Londres – Nueva York
Michael Osbourne se vio obligado a permanecer en Londres tres días después del asunto de Hartley Hall, ocupándose del verdadero enemigo de todo servidor del mundo secreto, el papeleo. Pasó dos días prestando dilatadas declaraciones a las autoridades, ayudó a Wheaton a limpiar la porquería del suicidio de Preston McDaniels, colaboró con el Cuerpo Especial para incrementar la seguridad en torno a Douglas y asistió al funeral de los dos hombres del SAS asesinados en los montes Sperrin, en Irlanda del Norte.
Pasó el último día en Londres en una celda insonorizada de las catacumbas de Thames House, soportando el interrogatorio ritual de los mandarines del MI5. Al terminar caminó veinte minutos bajo la lluvia por Millbank en busca de un taxi, porque Wheaton había confiscado el coche oficial de Michael con un pretexto dudoso. Por fin decidió ir a la estación de metro de Pimlico y coger el metro. De repente, Londres, una ciudad que amaba, se le antojaba siniestra y opresiva. Sabía que había llegado el momento de volver a casa.
A la mañana siguiente, Graham se presentó en Winfield House para llevar a Michael al aeropuerto, esta vez en un Jaguar en lugar del Rover del departamento.
– Tenemos que parar en un sitio de camino al aeropuerto -anunció Graham cuando Michael se acomodó en el asiento trasero junto a él-. Nada grave, querido, sólo un par de cabos sueltos que hay que atar.
El coche dejó Regent's Park y se dirigió hacia el sur por Baker Street. Graham cambió de tema.

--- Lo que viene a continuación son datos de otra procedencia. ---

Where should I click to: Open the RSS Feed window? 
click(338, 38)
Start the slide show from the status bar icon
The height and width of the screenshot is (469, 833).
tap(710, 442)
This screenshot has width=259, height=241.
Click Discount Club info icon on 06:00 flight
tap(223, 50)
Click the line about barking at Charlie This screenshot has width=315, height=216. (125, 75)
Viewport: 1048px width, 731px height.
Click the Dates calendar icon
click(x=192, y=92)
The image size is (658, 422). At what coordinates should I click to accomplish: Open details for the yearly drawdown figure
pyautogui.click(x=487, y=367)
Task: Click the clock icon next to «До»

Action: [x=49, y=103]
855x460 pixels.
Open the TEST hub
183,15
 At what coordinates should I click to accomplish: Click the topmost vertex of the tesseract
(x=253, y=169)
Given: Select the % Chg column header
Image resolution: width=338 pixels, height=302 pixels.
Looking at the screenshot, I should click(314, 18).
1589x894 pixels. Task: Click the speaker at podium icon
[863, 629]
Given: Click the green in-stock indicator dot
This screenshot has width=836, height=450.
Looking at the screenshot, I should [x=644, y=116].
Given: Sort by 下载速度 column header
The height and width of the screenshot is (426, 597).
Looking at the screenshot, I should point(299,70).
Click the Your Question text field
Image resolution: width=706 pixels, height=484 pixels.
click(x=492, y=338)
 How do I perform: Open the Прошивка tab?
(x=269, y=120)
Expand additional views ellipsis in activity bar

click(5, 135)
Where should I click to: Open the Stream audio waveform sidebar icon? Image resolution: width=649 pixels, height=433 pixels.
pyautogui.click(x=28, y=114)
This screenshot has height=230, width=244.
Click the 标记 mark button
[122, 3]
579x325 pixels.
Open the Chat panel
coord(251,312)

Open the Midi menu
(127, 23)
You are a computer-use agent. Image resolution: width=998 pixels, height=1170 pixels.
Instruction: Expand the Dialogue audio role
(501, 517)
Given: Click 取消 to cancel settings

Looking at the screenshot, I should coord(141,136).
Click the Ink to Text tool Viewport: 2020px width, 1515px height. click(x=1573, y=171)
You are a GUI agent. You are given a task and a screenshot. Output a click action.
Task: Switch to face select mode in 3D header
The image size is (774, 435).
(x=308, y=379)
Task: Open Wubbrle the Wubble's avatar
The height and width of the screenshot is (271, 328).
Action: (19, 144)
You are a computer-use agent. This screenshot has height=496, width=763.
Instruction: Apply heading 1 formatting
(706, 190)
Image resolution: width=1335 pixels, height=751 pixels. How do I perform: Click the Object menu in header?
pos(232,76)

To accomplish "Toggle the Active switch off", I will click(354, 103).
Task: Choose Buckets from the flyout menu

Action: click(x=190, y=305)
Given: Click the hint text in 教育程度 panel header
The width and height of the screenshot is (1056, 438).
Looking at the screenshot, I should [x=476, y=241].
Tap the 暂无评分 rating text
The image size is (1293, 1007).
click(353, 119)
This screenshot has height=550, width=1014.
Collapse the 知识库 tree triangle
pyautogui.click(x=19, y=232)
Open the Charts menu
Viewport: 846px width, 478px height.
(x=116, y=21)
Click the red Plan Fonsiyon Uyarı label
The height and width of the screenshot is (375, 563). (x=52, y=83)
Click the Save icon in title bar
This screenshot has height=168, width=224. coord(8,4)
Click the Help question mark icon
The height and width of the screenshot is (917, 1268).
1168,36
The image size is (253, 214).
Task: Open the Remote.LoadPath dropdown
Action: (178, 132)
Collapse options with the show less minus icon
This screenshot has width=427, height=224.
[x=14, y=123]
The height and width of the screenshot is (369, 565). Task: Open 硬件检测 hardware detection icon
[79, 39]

– ¿Has visto esto? -preguntó al tiempo que señalaba un artículo aparecido en el Times sobre el misterioso asesinato de un conocido cirujano plástico francés.
– Le he echado un vistazo -repuso Michael-. ¿Por qué?
– Era un chico malo.
– ¿A qué te refieres?
– Siempre habíamos sospechado que se ganaba un sobresueldo cambiando caras de criminales -explicó Graham-. El buen doctor viajaba a menudo a lugares exóticos tales como Trípoli y Damasco. Pedimos a los franceses que lo vigilaran, y como de costumbre nos contestaron que nos fuéramos a tomar por el culo.
Michael leyó el artículo; ocupaba tan sólo dos párrafos y apenas daba detalles. Maurice Leroux había sido asesinado a tiros en su piso del Sexto Distrito de París. La policía había abierto una investigación.
– ¿Qué clase de arma utilizó el asesino?
– Nueve milímetros.
El Jaguar avanzó por Park Lane, atravesó Green Park por Constitution Hill y al cabo de unos instantes cruzó la entrada de Buckingham Palace.